Late last year, eBay announced it had purchased a 100TB flash array to replace SAN and NAS storage it had been using in its Quality Assurance Division. “One rack [of SSD storage] is equal to eight or nine racks of something else,” said Michael Craft, eBay’s manager of QA Systems Administration.
Analysts believe the price for a gigabyte of capacity on a flash drive will drop from US$1.56 in 2011 to below US$1 per gigabyte in 2012, a dip likely to spur greater adoption of the technology by PC manufacturers and consumers alike.
The floods that temporarily shut down hard-drive manufacturing facilities in Thailand last year, most notably Western Digital’s, also added to a shift toward solid-state storage, some analysts said.
Evidence of NAND flash’s pervasiveness can be seen in Apple’s acquisition of Anobit Technologies, a maker of NAND flash controllers that increase the reliability and longevity of solid-state storage. Apple is the world’s leading user of NAND flash through its mobile devices, like the iPhone, iPad and MacBook Air.
The purchase of Anobit addresses an important issue for Apple: It frees the company from depending on flash component makers such as Samsung and Intel, which lead the market in NAND flash production.
This year, many top vendors are also planning to put their solid-state storage closer to the CPU, and in some cases, put the server CPU closer to the storage.
Dell is already selling PCIe server cards from Fusion-io, and EMC soon plans to announce the availability of its PCIe flash card initiative, dubbed Project Lightning. EMC is expected to sell its own branded flash memory cards from multiple suppliers to server makers and is likely to offer flash memory on blade servers as part of its vBlock offering.
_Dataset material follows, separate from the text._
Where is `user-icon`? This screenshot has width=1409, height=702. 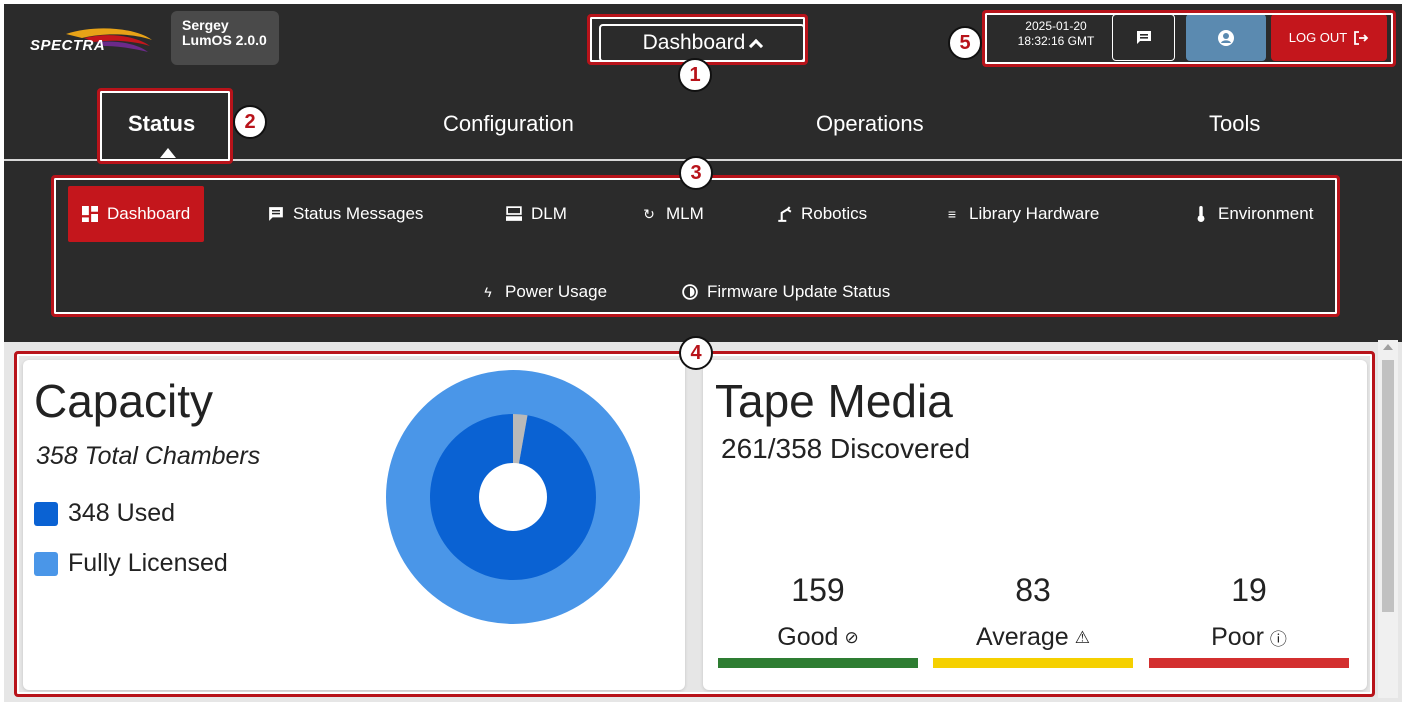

vBlock is a venture with Cisco and VMware, announced in 2011, that integrates Cisco’s Unified Computing System (UCS) servers and networking switches with EMC storage arrays and VMware virtualization software for public and private cloud services.
PCIe and NAND flash
Wayne Adams, chair of the Storage Networking Industry Association (SNIA), is upbeat about the PCIe server cards.
“Now, you have higher speeds and you’re looking at transferring data at line speed between a server’s microprocessor and [flash] cache,” said Adams, who attended a two-hour panel at his association’s Winter Symposium on PCIe-solid state storage standards. “System designers are working with cache and higher speed interconnects like PCIe and changing the equation of how much storage can be put in a box in order to match server computational growth. So you can end up with more efficient storage instead of 100 hard drives with data striped across them.
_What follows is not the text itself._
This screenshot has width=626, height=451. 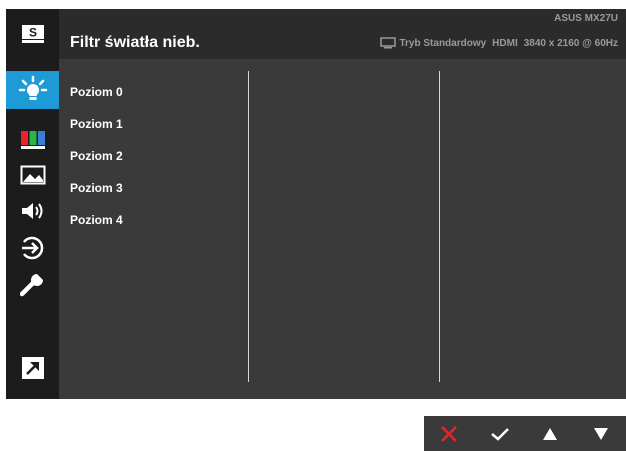 What do you see at coordinates (443, 43) in the screenshot?
I see `mode-label: Tryb Standardowy` at bounding box center [443, 43].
“It’s all about doing more for less or more in the same foot print,” he added.
EMC President and Chief Operating Officer Pat Gelsinger also believes storage arrays can become application servers, removing the bottleneck that networks can create. The technology would work by running VMware’s vSphere directly on the storage controllers and then using vMotion to migrate VMs from application servers onto the storage array.
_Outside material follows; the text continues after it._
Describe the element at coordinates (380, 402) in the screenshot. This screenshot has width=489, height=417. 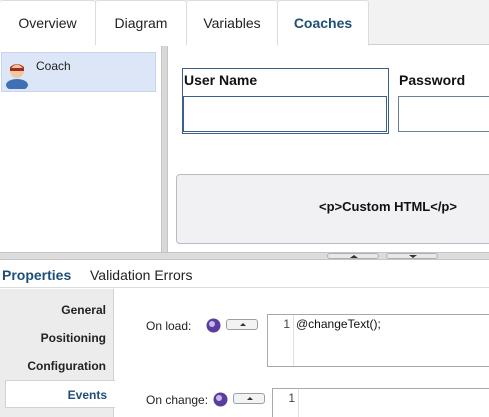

Flash-maker Micron also sees merit in allowing multiple servers to access a pool of solid-state storage in order to remove I/O bottlenecks.
It recently announced it is buying Virtensys Ltd., a U.K.-based provider of PCIe-sharing products. Micron plans to use Virtensys’ PCIe virtualization technology to allow data centers to share local solid-state drive (SSD) storage across multiple servers.